_Source passage_.
▬▬▬▬▬▬

But affiliating with the French system causes difficulties for many expatriates at the outset because it is quite complicated. The E forms designed to provide reciprocal healthcare arrangements between member states of the EU are generally fine for tourists, but can cause severe headaches if you are living in France.
There are three main forms: E111, which provides for emergency medical treatment while on temporary visits; E106, for expatriates below the State retirement age who wish to live in France for a limited period; and E121, for those receiving a UK State pension.
Whatever category an expatriate falls into, they will need to affiliate themselves to a caisse, the relevant one being the Caisse Primaire Assurance Maladie (CPAM). The backdrop to this lies in recent legislation which gives the right to universal health cover to all who have no existing entitlement to State healthcare, or who have been resident for 90 days in France and obtained a carte de sejour.
Healthcare is free to the poorest, but above a certain financial threshold a cost contribution is required. A further law penalises those offering policies (other than top-up policies) that attempt to take the place of the State scheme.
In other words, UK citizens who live in France are compelled to use the state scheme for care, unless they want to go fully private and pay for treatment themselves. The best and simplest route to gain affiliation to the CPAM is via an E106 or E121 form, because if your tax and pension arrangements are in the UK you'll not normally have to contribute to the CPAM.
Failing that it's possible to register sous critere de residence. The costs of contribution to CPAM in this case are not unduly excessive, seeing that they give access to the best health scheme in the world. The income threshold currently starts at 6,505 euros per household and above that you pay 8% of the difference. So if the total net household income is 10,505 euros, you pay 8% of 4,000 euros, which is 320 euros.
Top-up insurance is as essential for expatriates as it is for French nationals. The percentage of patient contribution ranges from around 65% for 'comfort' drugs to nil, in the case of treatment for one of 30 specified conditions or major surgery. But any notion of free prescriptions for pensioners or free consultations should be abandoned as you cross the Channel.

▬▬▬▬▬▬

_Information shown_.
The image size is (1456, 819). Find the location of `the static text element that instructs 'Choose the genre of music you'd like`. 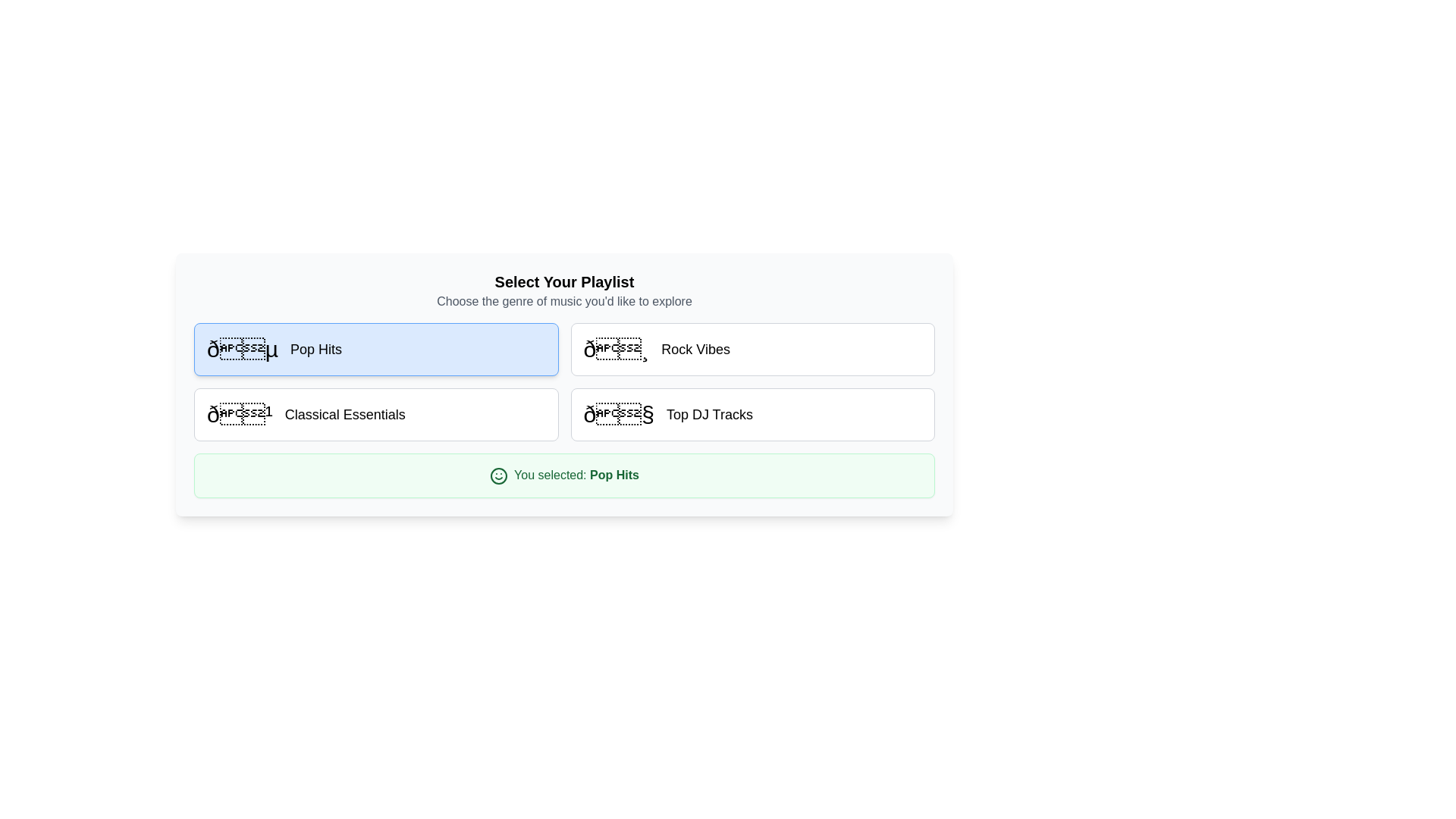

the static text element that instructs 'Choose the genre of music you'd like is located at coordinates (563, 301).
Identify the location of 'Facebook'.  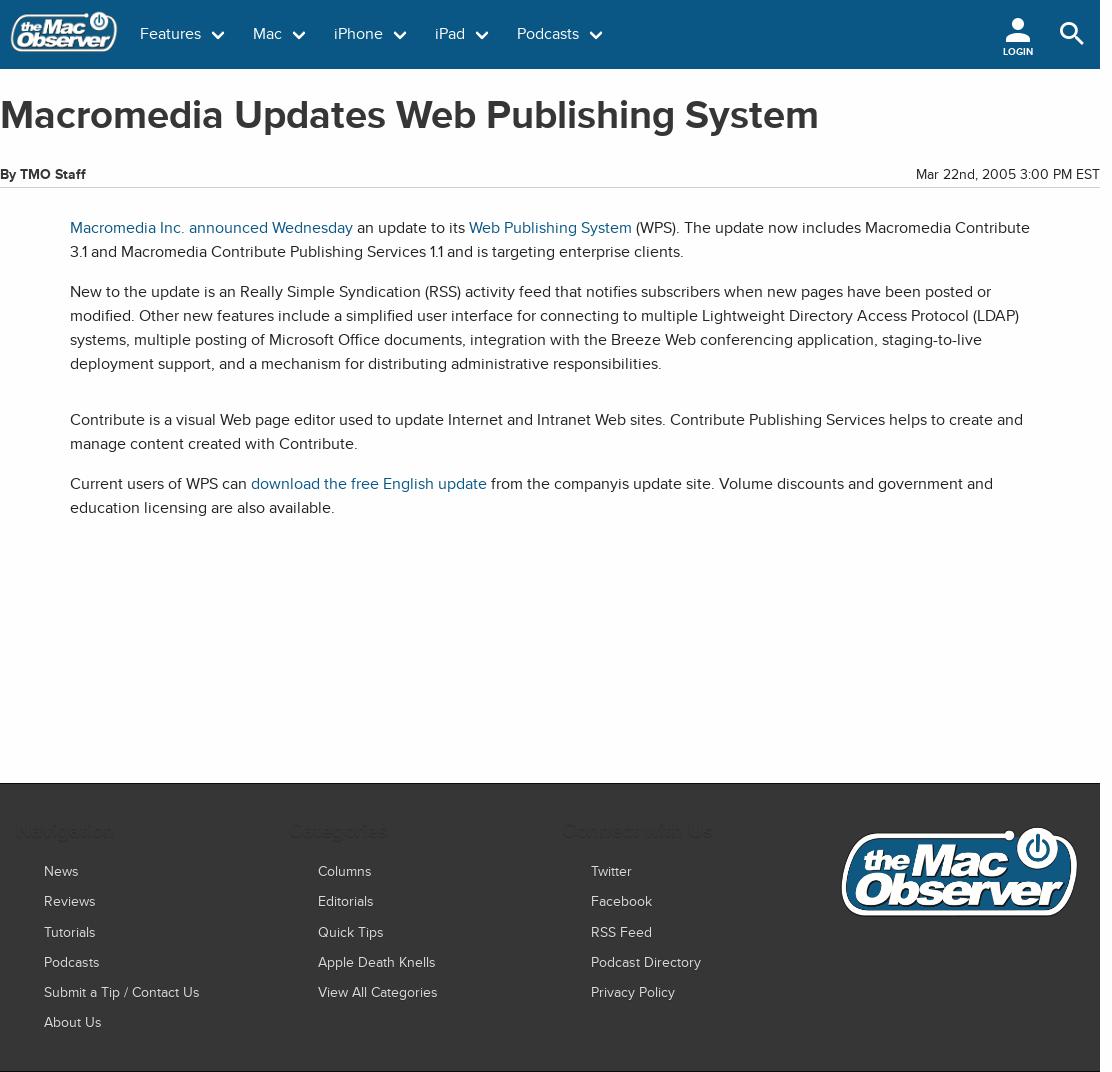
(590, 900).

▬▬▬▬▬▬

_Instructions to follow_. Resume the passage on French healthcare for expatriates, picking up right after its last sentence. The material above is separate from the passage on French healthcare for expatriates.

_Expected output_.
Brokers with clients moving to France have a choice of recommendations in terms of top-up schemes. There are any number of them available in France but, of course, these are all designed for the French national and the terminology and wording can create problems.
The main feature to look for in a policy is cover for the full difference between what the CPAM pays and the total cost. Most plans offer this, though very few provide cover for non-conventione treatment. Other important issues revolve around claims – best processed in France by English speakers – and repatriation or elective treatment back in the UK.
Although the French system has its bureaucratic disadvantages, it delivers a first-class product for all without the tensions between private and public provision that we have in the UK. It leads to a more constructive role for the insurance industry, too.
Andrew Apps is European sales director at Goodhealth Worldwide
COVER notes
• The World Health Organisation in its 2000 survey rated France number one in the world in its provision of universal healthcare to its citizens
• The French spent 9.5% of GDP on their health service in 2001 compared with 7.6% in the UK.
• Funding in France is linked to the individual and based on compulsory insurance contributions and additional co-payments.